**Reading passage**
****************

Regulatory Networks in the Development of Root System in Woody Plants: A Comparative Analysis of the Roles of Pericycle and Vascular Cambium - ISRR 2018 10th Symposium for the International Society of Root Research

author.DisplayName ^1,2 author.DisplayName ³ author.DisplayName ⁴ author.DisplayName ⁵

¹Dipartimento di Biotecnologie e Scienze della Vita, Università degli Studi dell'Insubria, Italy
²Università degli Studi dell'Insubria, Dipartimento di Biotecnologie e Scienze della Vita, Italy
³Department of Plant Biology, University of California, USA
⁴Department of Biosciences, University of Exeter, UK
⁵Dipartimento di Bioscienze e Territorio, Università del Molise, Italy

The production of a new lateral root from parental root primary tissues has been investigated extensively and the most important regulatory mechanisms are now well known. A first regulatory mechanism is based on the synthesis of small peptides which interact ectopically with membrane receptors to elicit a modulation of transcription factor target genes. A second mechanism involve a complex crosstalk between plant hormones. It is known that lateral roots are formed even in parental root portions characterize by the presence of secondary tissues, but there is not yet agreement about the putative tissue source providing the cells competent to become founder cells of a new root primordium. We produced anatomical evidence suggesting the vascular cambium as a candidate for such a role, but the regulatory mechanisms that may control such an event remain to be investigated.

We suggest models of possible regulatory mechanisms for inducing specific root vascular cambium stem cells to abandon their activity in the production of xylem and phloem elements and start the construction of a new lateral root primordium. Considering the vascular cambium ontogenic nature the models suggested are the result of a comparative review of mechanisms known to control the activity of stem cells in the root apex meristem, procambium, and vascular cambium. Stem cell of the root meristems can inherit various competences to play different roles and their fate could be decided in response to crosstalk between endogenous and exogenous signals.

We have found a high degree of relatedness among the regulatory mechanisms controlling the various root meristems. This fact suggests that competence to form new lateral roots can be inherited by some stem cells of the vascular cambium through lineage. This kind of competence could be represented by a sensitivity of specific stem cells to factors as those presented in our models.

****************

**Exercise**
Reproduce the stretch of the root development abstract from "We suggest models" through "and exogenous signals.".

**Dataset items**
****************

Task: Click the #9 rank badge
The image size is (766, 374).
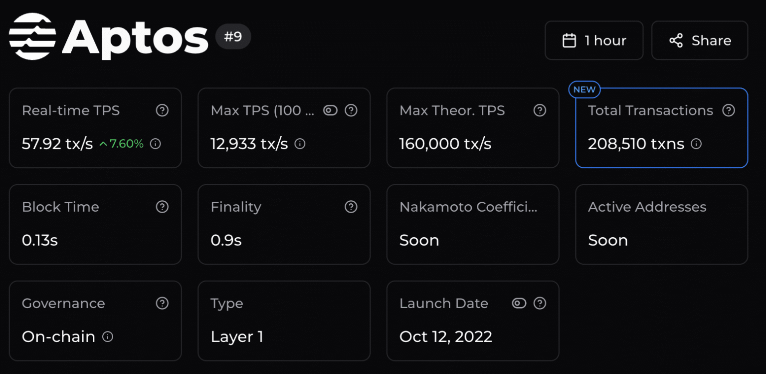Action: point(233,36)
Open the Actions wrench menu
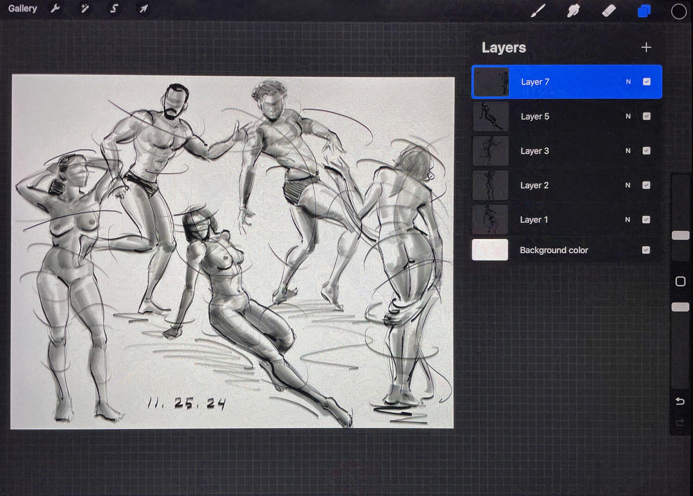This screenshot has height=496, width=693. point(56,9)
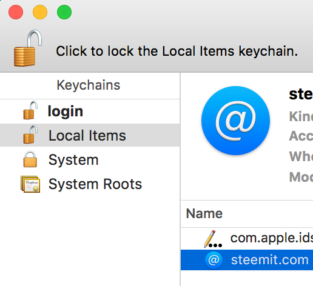Click the small @ icon in steemit.com row

tap(214, 260)
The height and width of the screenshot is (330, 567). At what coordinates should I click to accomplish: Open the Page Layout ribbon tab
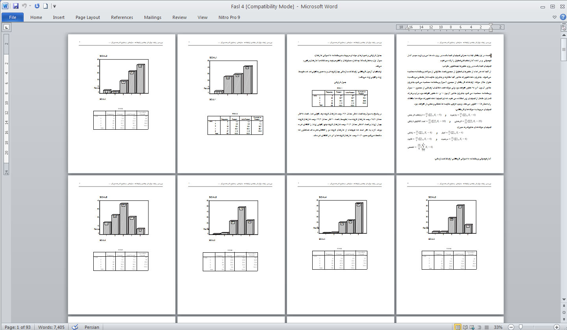(88, 17)
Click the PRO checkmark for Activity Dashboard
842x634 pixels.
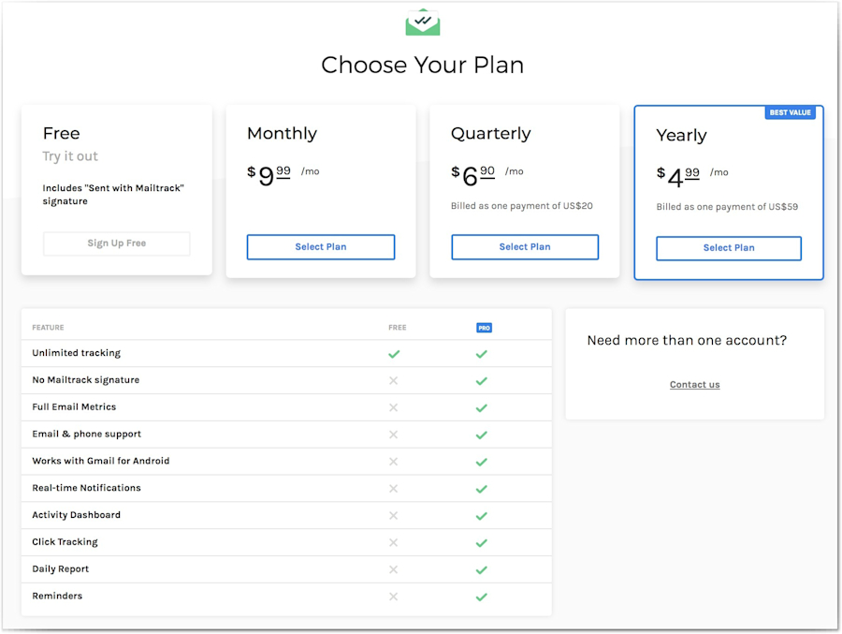(x=482, y=515)
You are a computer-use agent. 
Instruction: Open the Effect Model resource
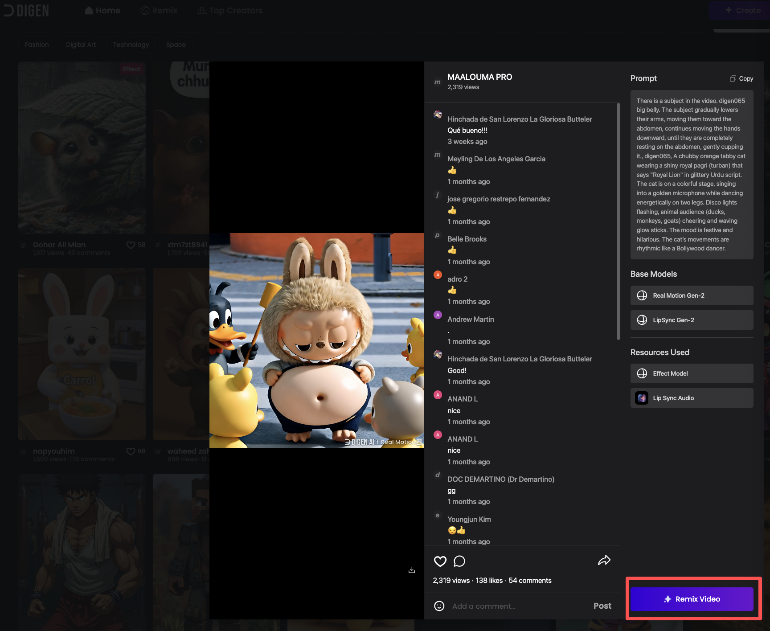692,373
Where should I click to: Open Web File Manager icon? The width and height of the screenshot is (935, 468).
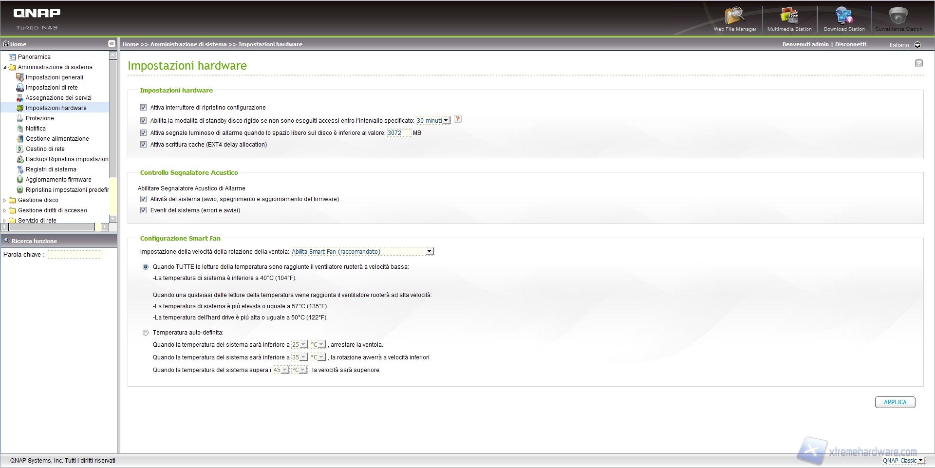point(734,17)
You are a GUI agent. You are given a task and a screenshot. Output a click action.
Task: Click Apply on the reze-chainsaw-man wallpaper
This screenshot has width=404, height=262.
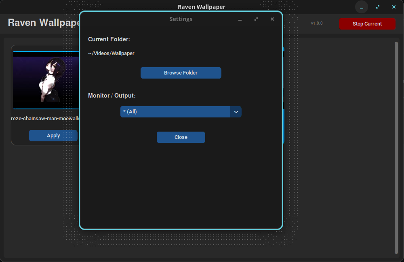(53, 136)
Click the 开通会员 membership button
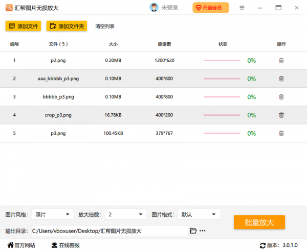This screenshot has height=251, width=307. (211, 8)
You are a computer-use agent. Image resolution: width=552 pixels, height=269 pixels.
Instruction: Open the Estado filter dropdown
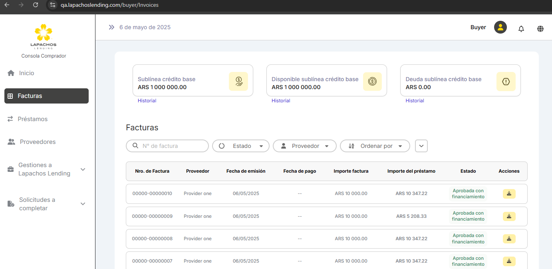pos(240,146)
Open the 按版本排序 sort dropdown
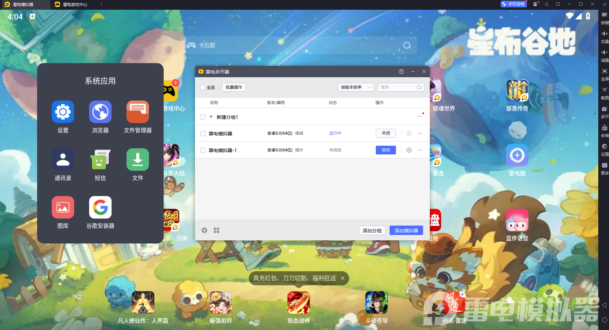This screenshot has width=609, height=330. pyautogui.click(x=356, y=87)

****************

**Solution**
We suggest models of possible regulatory mechanisms for inducing specific root vascular cambium stem cells to abandon their activity in the production of xylem and phloem elements and start the construction of a new lateral root primordium. Considering the vascular cambium ontogenic nature the models suggested are the result of a comparative review of mechanisms known to control the activity of stem cells in the root apex meristem, procambium, and vascular cambium. Stem cell of the root meristems can inherit various competences to play different roles and their fate could be decided in response to crosstalk between endogenous and exogenous signals.